→ **WORK INSTRUCTIONS**:
Within the records below is a range that opens at the line with "Strandplagg (992, 1627)" and closes at the line with "Toppar (425, 1627)". Return that range word for word, both ends included, and only that range.

→ **AVAILABLE RECORDS**:
* * * * * * *

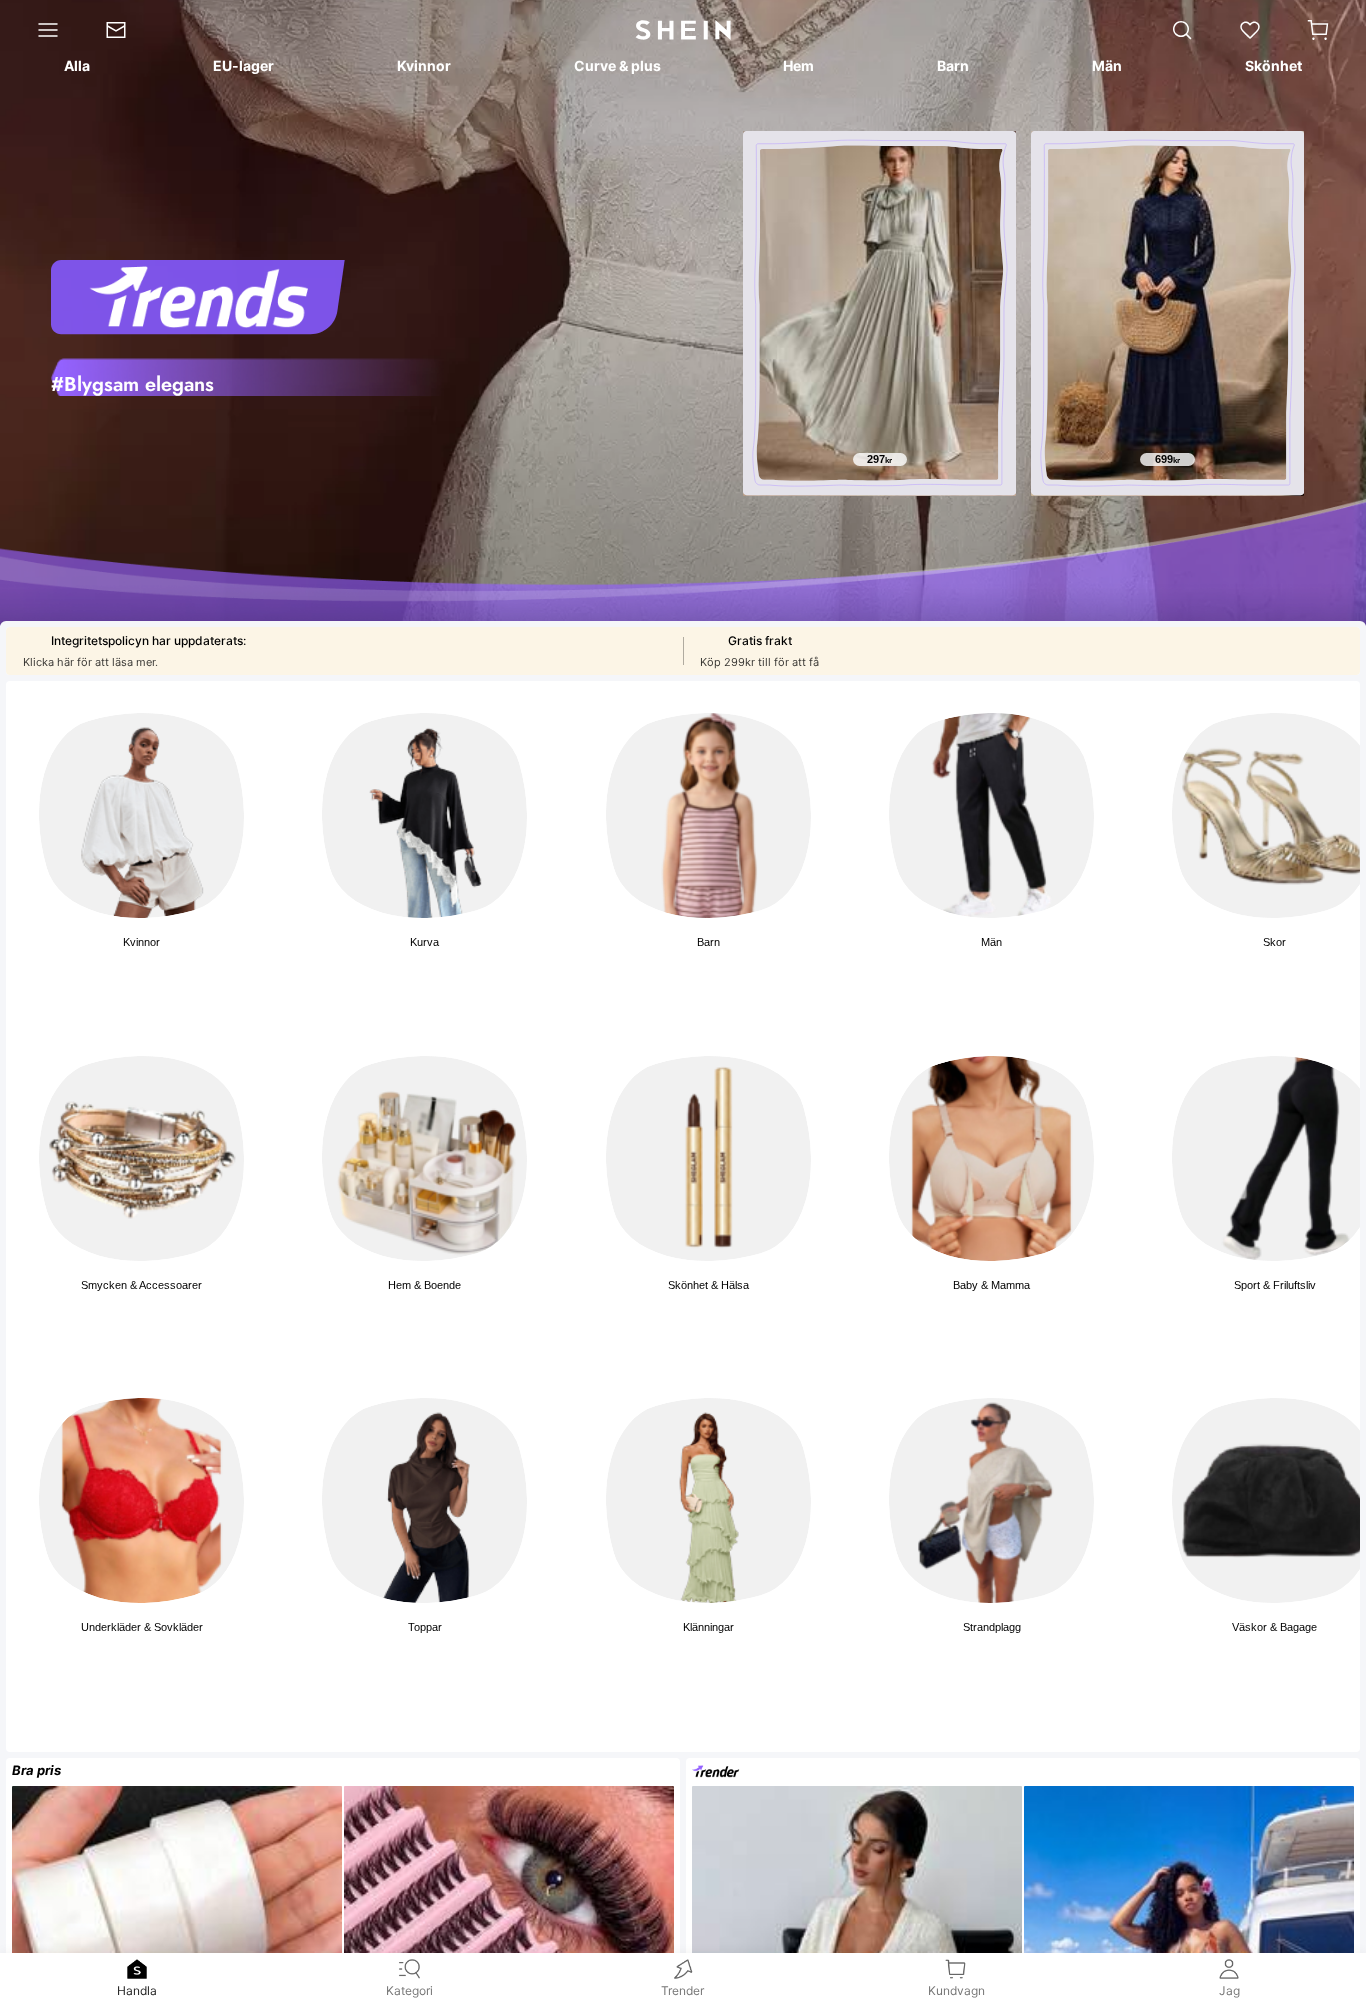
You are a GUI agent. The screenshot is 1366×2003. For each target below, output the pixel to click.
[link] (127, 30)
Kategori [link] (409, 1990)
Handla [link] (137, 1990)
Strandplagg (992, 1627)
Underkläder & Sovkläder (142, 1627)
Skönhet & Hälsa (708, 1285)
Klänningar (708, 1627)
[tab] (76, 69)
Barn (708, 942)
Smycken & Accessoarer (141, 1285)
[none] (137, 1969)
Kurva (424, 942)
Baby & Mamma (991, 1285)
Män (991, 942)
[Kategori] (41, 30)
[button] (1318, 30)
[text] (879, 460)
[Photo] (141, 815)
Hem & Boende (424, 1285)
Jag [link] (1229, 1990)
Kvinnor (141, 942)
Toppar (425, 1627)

* * * * * * *

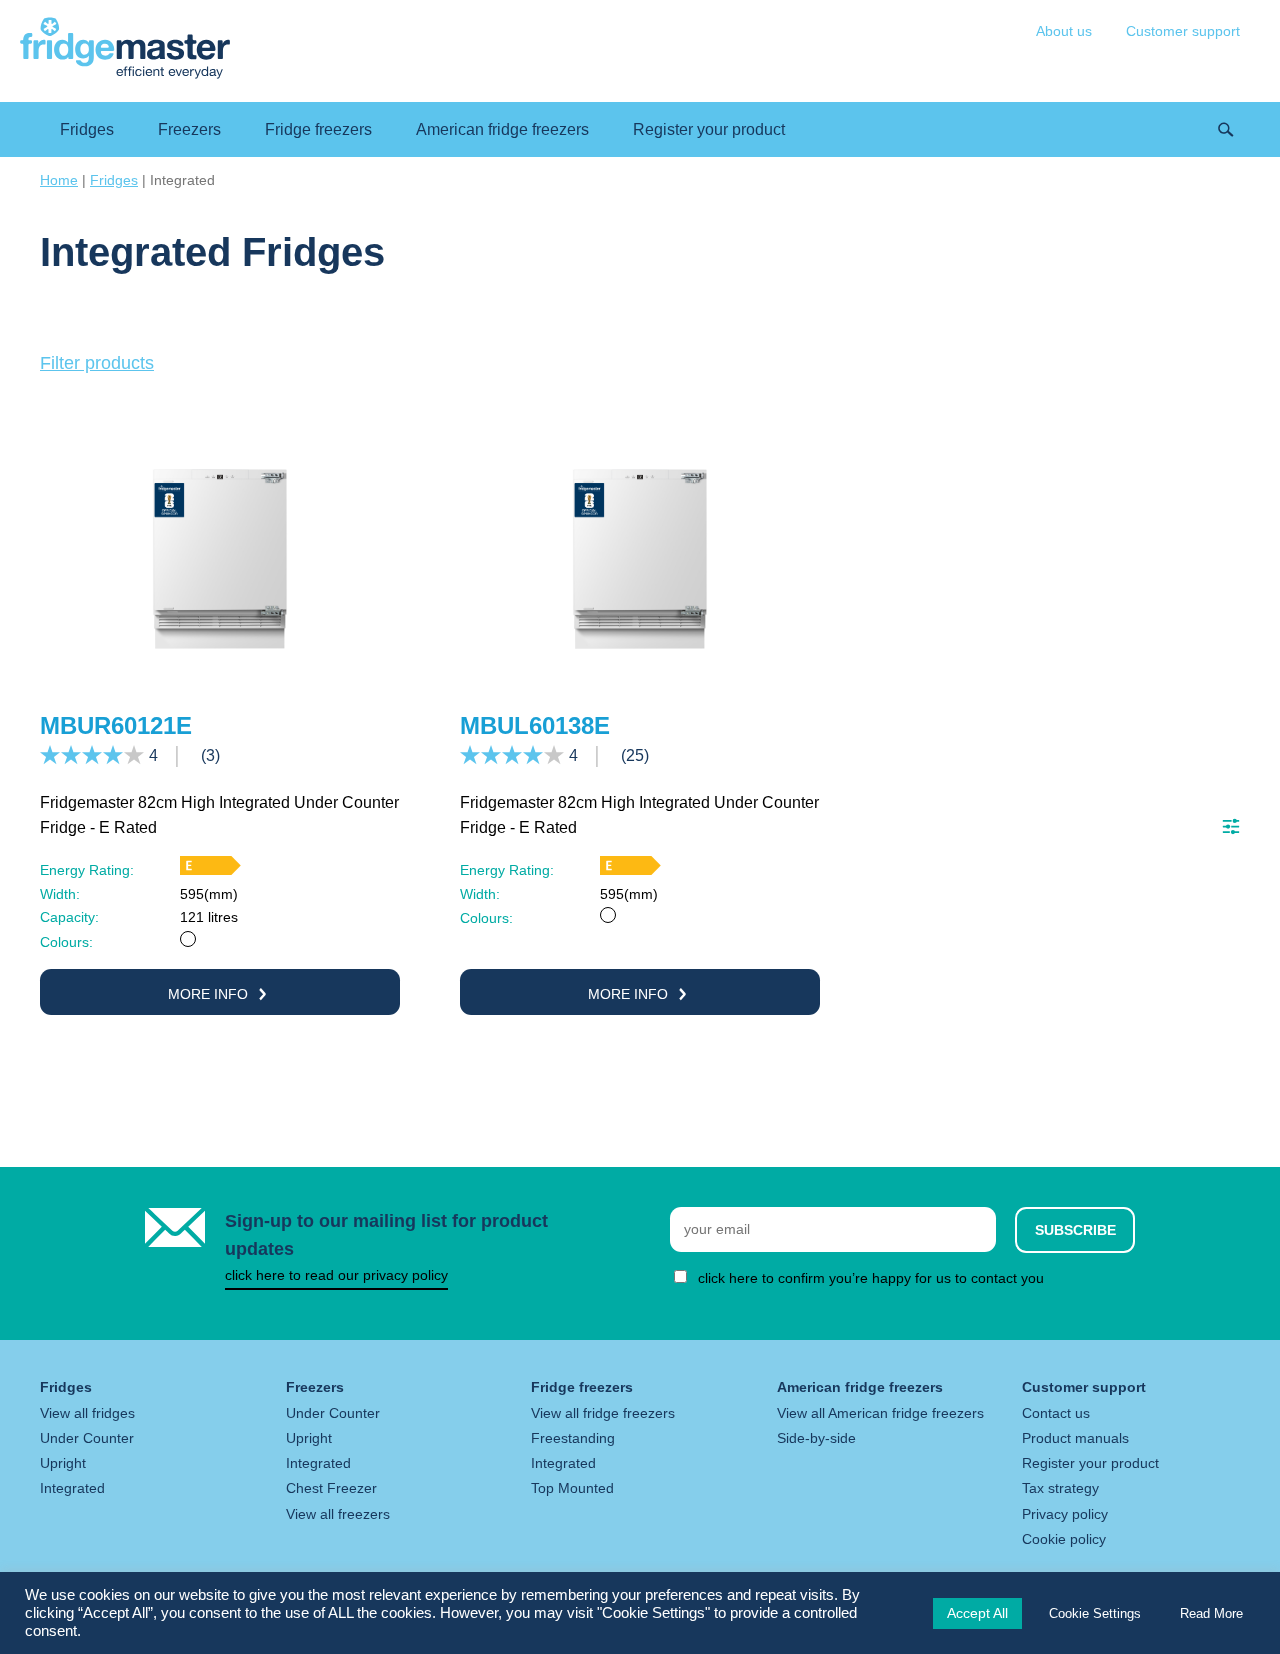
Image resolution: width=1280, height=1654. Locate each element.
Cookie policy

* * * * * * *

→ **RESPONSE FOR THIS EXERCISE**:
Strandplagg (992, 1627)
Underkläder & Sovkläder (142, 1627)
Skönhet & Hälsa (708, 1285)
Klänningar (708, 1627)
[tab] (76, 69)
Barn (708, 942)
Smycken & Accessoarer (141, 1285)
[none] (137, 1969)
Kurva (424, 942)
Baby & Mamma (991, 1285)
Män (991, 942)
[Kategori] (41, 30)
[button] (1318, 30)
[text] (879, 460)
[Photo] (141, 815)
Hem & Boende (424, 1285)
Jag [link] (1229, 1990)
Kvinnor (141, 942)
Toppar (425, 1627)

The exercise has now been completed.